Inter-annotator agreements

GateNLP / gate-teamware

A web application for collaborative document annotation.

https://gatenlp.github.io/gate-teamware/

GNU Affero General Public License v3.0

4 stars 0 forks source link

Inter-annotator agreements #27

Open twinkarma opened 3 years ago

twinkarma commented 3 years ago

Support calculator IAA for
- Feature where you can apply a nominal, ordinal or continuous scale i.e. only single selectable option
- Radio buttons, Selector, Checkboxes where you can only select a single option
- Multiple choice to be supported later, we'd require set arithmatic
Extract for each pair of annotators all the annotations they have done
Calculate simple matches if doc classification
For sequence labelling, we need to do this with begin/end offsets and per annotation type

davidwilby commented 2 years ago

discuss with Xingyi (@deansong), he has scripts for doing this

davidwilby commented 2 years ago

rules in old teamware are same as rules in GATE developer

twinkarma commented 1 year ago

Check with team for existing inter-annotator agreement code.
Also ask the team for testing data to double check this

twinkarma commented 1 year ago

Common remedial action

Remove all annotator's annotation from project, remove from project
Revise guideline for all annotators (will start new project in this case)
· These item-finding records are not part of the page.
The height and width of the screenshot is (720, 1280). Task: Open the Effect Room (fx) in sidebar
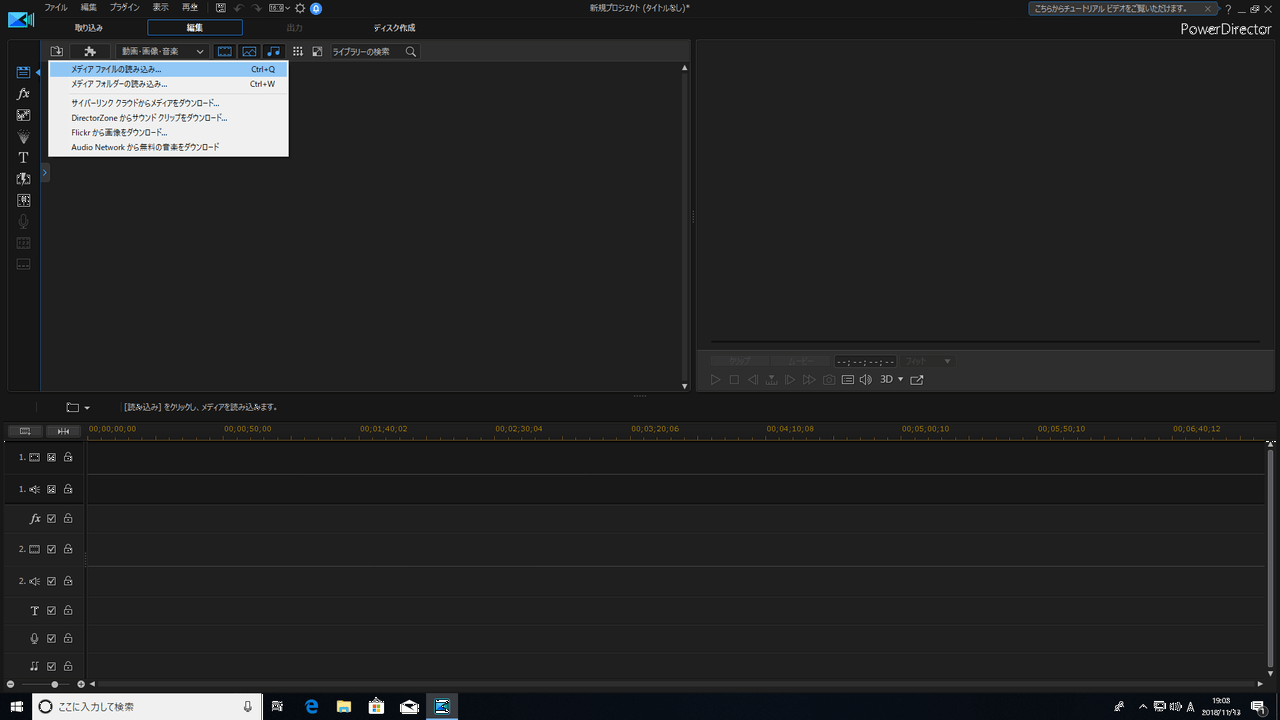click(x=23, y=94)
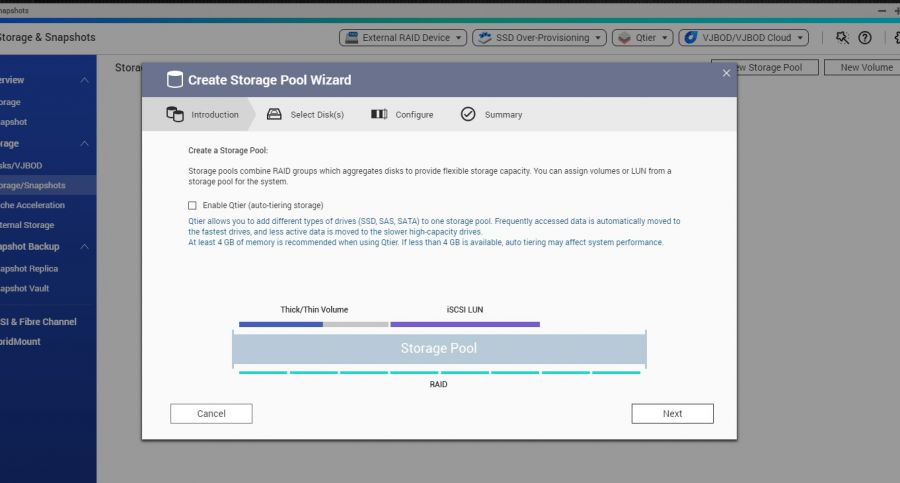Click the Summary checkmark icon
The height and width of the screenshot is (483, 900).
coord(468,114)
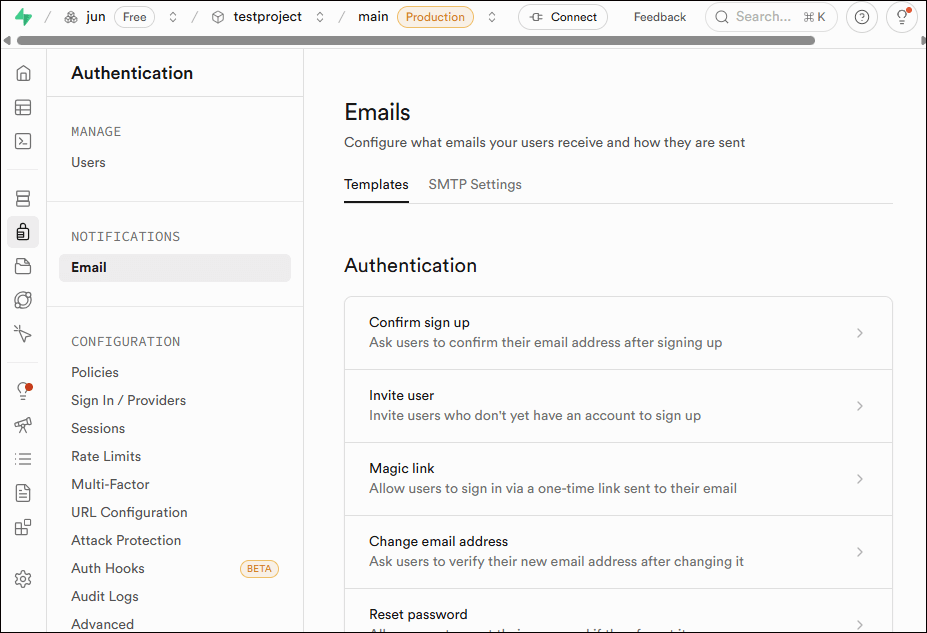Open the Storage sidebar icon

[x=23, y=266]

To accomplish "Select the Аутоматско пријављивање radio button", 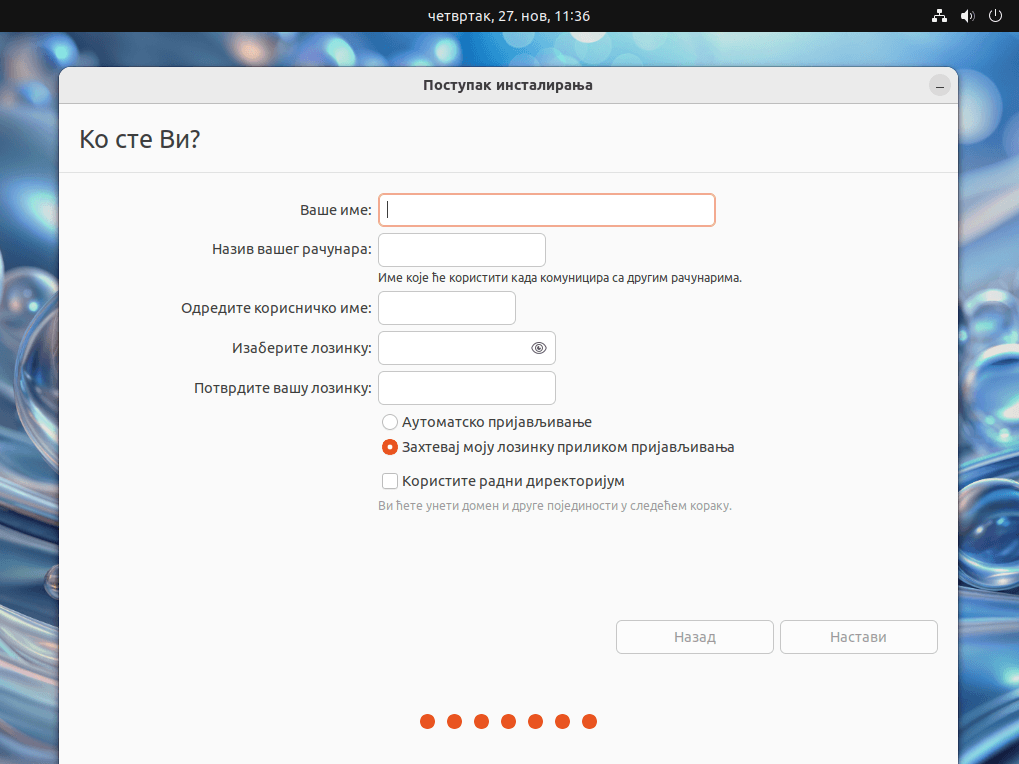I will [390, 422].
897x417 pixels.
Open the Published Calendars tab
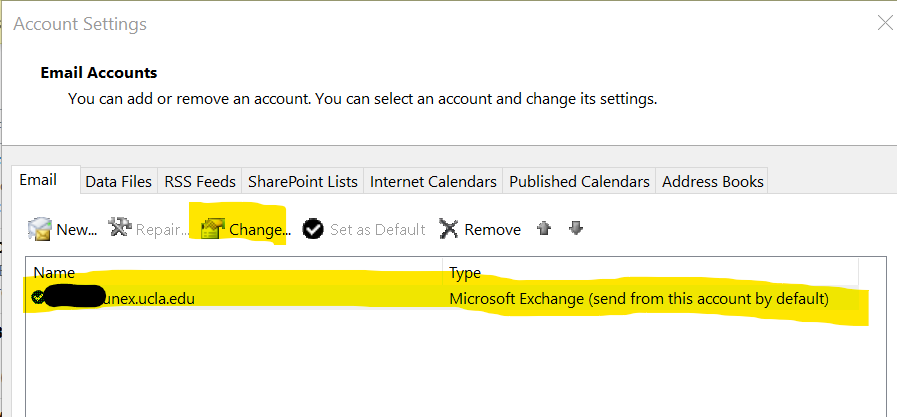click(x=579, y=181)
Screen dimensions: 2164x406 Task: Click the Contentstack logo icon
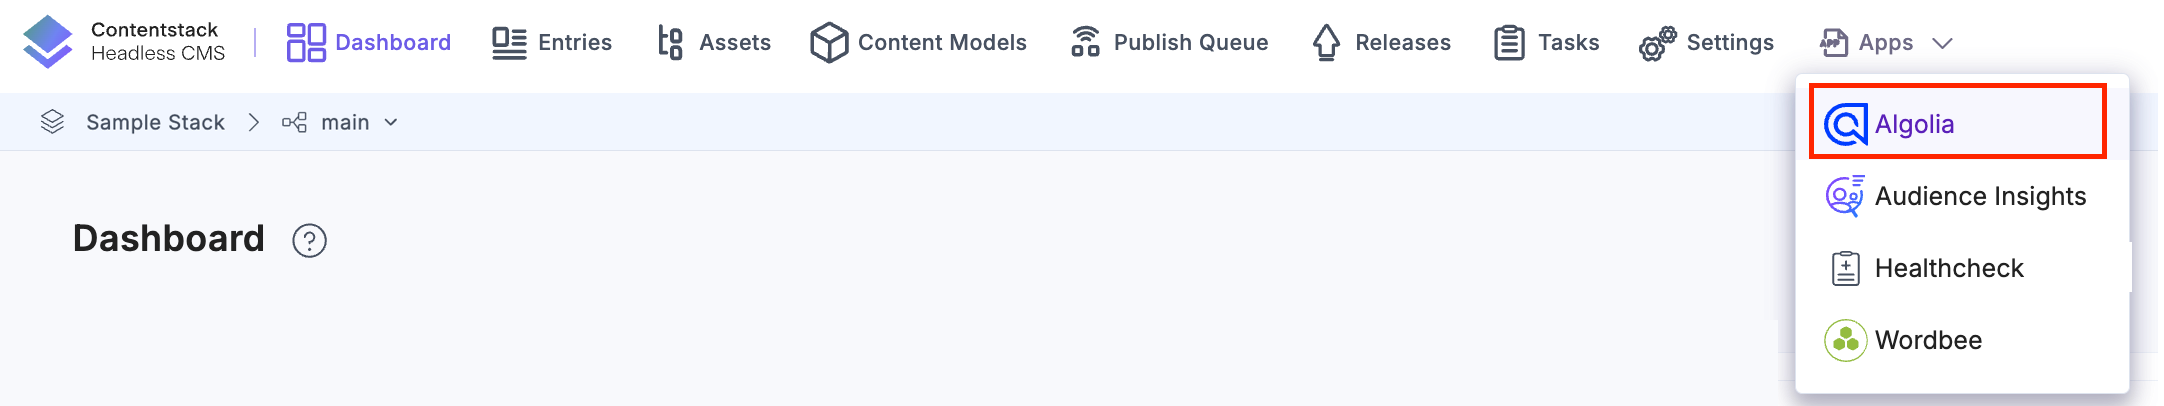[48, 42]
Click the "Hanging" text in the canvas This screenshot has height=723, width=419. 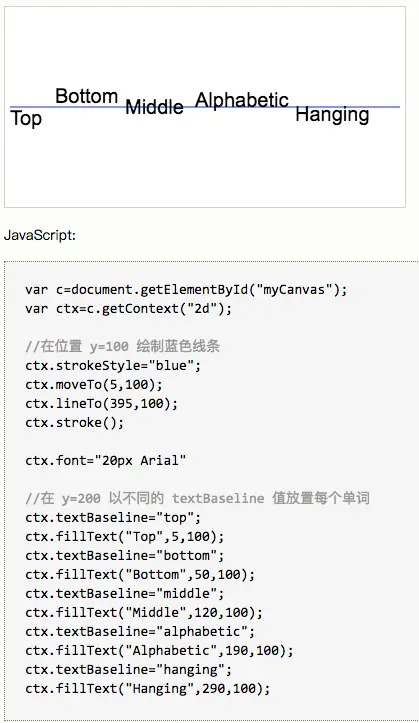pyautogui.click(x=332, y=115)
ianroberts commented 1 year ago

Things to consider - different types of IAA metrics for different types of task

binary / "nominal" classification - exact match is "correct", anything else is "wrong"
Likert-type "ordinal" scales with a finite number of options which are ordered, so e.g. 4 vs 5 is "closer" than 4 vs 1
continuous numerical scales

Maybe this needs to be part of the project configuration for each widget, so we know what sort of metrics to use for that particular question.

ianroberts commented 1 year ago

Variables may not be independent, e.g. a classification plus associated confidence score - do we want to use the confidence score as a weighting of some kind or as a threshold (e.g. only compute IAA on pairs where both annotators confidence is > 4)

twinkarma commented 1 year ago

We need to check what the standard procedure is for comparing multiple choice agreement

davidwilby commented 1 year ago

Depends upon defined scale for a particular project #349